Eine Paläopathologin beschreibt anhand von neun ausgewählten Arten, wie sich unsere Haustiere und Kulturpflanzen entwickelt haben.

Die Autorin, die als Medizinerin und Paläopathologin arbeitet, beschreibt in diesem Buch die Geschichte von Nutztieren und -pflanzen, die eine entscheidende Rolle für den Menschen spiel(t)en und seine Lebensweise massiv verändert haben. Dabei geht sie auf die Domestikation von Hunden, Rindern, Hühnern und Pferden ein, ebenso wie auf den Anbau von Weizen, Mais, Kartoffeln, Reis und Äpfeln. Die Leser erfahren anhand von von neun ausgewählten Spezies, wie sich unsere Haustiere und Kulturpflanzen entwickelt haben und wie dies wiederum Einfluss auf den Menschen nahm.

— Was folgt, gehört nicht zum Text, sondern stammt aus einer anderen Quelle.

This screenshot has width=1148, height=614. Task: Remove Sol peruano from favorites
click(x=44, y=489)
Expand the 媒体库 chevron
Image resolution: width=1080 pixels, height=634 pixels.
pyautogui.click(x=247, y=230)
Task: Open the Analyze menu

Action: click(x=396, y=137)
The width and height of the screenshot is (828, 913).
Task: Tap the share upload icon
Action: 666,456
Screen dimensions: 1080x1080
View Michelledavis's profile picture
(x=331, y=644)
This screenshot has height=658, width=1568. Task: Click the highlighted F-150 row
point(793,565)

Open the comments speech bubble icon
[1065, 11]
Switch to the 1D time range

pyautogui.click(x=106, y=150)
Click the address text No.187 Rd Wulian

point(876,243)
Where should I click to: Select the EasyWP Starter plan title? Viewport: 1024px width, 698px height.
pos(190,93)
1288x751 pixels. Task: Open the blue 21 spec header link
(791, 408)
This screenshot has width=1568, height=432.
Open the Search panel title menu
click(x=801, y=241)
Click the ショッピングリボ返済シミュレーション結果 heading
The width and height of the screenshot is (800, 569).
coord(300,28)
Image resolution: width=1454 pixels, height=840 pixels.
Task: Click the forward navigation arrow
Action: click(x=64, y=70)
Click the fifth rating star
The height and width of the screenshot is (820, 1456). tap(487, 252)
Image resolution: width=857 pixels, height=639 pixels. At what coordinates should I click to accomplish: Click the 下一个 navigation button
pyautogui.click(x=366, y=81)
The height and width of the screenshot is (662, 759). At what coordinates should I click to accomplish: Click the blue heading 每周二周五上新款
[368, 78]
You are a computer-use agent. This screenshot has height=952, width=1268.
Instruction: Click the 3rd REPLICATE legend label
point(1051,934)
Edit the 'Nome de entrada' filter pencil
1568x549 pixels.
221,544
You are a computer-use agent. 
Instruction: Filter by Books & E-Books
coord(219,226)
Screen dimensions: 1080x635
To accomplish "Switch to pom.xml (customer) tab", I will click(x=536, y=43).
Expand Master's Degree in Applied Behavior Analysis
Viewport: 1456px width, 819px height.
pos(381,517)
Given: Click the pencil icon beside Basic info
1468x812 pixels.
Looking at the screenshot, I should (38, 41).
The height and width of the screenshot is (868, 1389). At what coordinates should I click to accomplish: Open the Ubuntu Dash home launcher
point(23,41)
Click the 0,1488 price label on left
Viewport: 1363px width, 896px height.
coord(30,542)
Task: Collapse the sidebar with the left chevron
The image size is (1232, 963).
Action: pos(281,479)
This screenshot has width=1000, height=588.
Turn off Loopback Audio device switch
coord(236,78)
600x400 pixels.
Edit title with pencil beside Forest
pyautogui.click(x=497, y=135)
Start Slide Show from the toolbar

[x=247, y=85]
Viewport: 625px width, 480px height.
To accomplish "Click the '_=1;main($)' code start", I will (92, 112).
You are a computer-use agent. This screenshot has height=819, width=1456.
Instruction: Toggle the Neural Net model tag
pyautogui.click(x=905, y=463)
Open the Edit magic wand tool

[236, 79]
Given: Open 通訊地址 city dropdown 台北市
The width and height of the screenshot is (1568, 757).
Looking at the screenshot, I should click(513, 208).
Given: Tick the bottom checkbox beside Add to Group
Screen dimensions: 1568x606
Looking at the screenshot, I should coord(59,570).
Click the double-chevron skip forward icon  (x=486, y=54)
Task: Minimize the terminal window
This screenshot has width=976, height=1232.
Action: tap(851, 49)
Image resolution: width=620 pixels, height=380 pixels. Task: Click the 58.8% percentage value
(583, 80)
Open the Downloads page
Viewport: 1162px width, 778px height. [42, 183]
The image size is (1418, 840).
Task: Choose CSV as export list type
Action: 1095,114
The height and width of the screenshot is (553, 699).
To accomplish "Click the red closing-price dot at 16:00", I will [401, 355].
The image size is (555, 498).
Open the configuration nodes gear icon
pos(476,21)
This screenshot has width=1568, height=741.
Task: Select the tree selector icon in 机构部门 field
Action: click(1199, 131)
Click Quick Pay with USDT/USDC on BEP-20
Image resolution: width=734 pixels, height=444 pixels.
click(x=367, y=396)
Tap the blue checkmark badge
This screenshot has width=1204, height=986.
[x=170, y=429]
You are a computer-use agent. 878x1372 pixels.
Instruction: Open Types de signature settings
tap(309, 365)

Roberts beginnt ihre Betrachtung mit der Domestikationsgeschichte des Hundes vor 12.000 bis 14.000 Jahren. Sie beschreibt, wie einige Wölfe immer mehr zu Begleitern des Menschen wurden und mittels züchterischer Selektion an dessen Wünsche angepasst wurden. Dabei macht sie deutlich, dass dies eine sehr komplexe Entwicklung war und es schwer fällt, einen genauen Punkt auszumachen, ab dem sich von Haushunden sprechen lässt und was den Canis lupus familiaris eigentlich genetisch auszeichnet.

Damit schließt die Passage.